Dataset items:
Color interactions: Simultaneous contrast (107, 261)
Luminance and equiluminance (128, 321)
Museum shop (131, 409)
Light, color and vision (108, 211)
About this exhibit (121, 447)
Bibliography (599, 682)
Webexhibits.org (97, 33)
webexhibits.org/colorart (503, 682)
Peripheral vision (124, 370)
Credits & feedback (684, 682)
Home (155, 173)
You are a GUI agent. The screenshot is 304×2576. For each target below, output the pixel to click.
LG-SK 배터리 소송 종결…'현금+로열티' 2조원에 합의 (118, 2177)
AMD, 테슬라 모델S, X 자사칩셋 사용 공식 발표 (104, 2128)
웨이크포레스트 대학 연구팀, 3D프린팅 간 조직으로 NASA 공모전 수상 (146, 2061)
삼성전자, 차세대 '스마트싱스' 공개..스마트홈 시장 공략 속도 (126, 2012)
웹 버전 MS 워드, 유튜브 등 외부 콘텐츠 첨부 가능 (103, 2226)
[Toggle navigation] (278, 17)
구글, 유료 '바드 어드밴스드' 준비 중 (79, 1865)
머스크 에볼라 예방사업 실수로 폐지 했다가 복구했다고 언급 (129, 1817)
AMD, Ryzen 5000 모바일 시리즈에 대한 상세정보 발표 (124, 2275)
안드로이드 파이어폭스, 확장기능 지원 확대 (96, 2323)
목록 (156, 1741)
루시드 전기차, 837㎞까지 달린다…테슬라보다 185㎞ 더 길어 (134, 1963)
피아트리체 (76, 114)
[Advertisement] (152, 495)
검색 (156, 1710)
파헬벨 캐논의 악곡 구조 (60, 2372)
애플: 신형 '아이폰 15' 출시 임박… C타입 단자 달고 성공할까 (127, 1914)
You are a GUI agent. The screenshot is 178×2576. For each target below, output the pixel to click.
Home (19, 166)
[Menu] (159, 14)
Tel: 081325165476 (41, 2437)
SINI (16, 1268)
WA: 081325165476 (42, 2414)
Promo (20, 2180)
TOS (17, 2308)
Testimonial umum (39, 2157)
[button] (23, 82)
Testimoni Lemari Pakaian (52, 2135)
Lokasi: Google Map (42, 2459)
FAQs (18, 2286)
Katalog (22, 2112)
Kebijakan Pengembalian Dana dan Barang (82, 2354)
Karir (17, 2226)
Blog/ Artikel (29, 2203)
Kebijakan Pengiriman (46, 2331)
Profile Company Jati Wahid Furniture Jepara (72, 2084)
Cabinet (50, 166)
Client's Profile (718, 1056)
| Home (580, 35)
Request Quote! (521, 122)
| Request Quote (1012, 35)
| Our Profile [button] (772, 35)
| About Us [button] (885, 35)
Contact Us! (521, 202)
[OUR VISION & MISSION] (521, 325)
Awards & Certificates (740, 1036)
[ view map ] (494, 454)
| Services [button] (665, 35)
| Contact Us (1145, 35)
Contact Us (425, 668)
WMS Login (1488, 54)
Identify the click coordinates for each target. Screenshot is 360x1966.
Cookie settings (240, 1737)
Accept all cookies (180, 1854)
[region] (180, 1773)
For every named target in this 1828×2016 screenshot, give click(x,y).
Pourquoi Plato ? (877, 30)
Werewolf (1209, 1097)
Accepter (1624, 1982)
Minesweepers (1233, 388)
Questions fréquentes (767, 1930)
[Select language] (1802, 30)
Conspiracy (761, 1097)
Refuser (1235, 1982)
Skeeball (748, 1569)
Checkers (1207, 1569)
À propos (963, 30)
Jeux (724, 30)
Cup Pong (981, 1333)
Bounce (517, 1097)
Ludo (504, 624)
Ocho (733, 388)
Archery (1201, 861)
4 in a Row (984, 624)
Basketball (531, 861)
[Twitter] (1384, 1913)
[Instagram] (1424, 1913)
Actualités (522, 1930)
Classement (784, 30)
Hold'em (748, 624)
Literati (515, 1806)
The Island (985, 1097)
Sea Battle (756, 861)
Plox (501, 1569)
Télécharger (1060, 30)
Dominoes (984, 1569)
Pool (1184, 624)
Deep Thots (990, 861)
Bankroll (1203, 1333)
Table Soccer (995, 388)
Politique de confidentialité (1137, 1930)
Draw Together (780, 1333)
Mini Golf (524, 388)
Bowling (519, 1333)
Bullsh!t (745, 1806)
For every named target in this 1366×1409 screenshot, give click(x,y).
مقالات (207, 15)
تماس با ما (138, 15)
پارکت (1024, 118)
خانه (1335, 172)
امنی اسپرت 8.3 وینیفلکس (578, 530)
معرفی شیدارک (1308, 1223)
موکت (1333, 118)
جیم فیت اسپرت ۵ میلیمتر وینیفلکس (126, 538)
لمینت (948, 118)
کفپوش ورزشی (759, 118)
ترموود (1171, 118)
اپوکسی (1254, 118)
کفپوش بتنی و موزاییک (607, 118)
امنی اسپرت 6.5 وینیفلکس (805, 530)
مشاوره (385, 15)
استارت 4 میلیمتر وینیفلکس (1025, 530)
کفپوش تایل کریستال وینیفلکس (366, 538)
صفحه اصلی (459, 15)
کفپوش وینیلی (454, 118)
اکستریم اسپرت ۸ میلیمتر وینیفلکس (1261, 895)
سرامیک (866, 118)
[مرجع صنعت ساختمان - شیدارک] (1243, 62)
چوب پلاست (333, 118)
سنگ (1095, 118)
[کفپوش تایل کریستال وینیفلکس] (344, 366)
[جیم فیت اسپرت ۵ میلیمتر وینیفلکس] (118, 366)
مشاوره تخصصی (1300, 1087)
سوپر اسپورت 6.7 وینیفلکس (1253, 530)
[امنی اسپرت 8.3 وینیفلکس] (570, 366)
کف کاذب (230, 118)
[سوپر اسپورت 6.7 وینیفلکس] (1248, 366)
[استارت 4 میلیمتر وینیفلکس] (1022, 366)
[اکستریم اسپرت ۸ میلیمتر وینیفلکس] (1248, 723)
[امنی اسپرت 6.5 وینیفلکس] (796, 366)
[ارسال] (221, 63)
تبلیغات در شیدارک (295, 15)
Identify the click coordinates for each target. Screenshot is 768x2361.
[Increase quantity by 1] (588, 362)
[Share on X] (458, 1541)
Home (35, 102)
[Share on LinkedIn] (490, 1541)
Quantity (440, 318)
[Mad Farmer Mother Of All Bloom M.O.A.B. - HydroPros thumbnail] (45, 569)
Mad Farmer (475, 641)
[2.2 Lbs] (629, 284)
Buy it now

Problem.
Each line above that includes "named" counts once; state the total and nothing more.

Solved problem.
2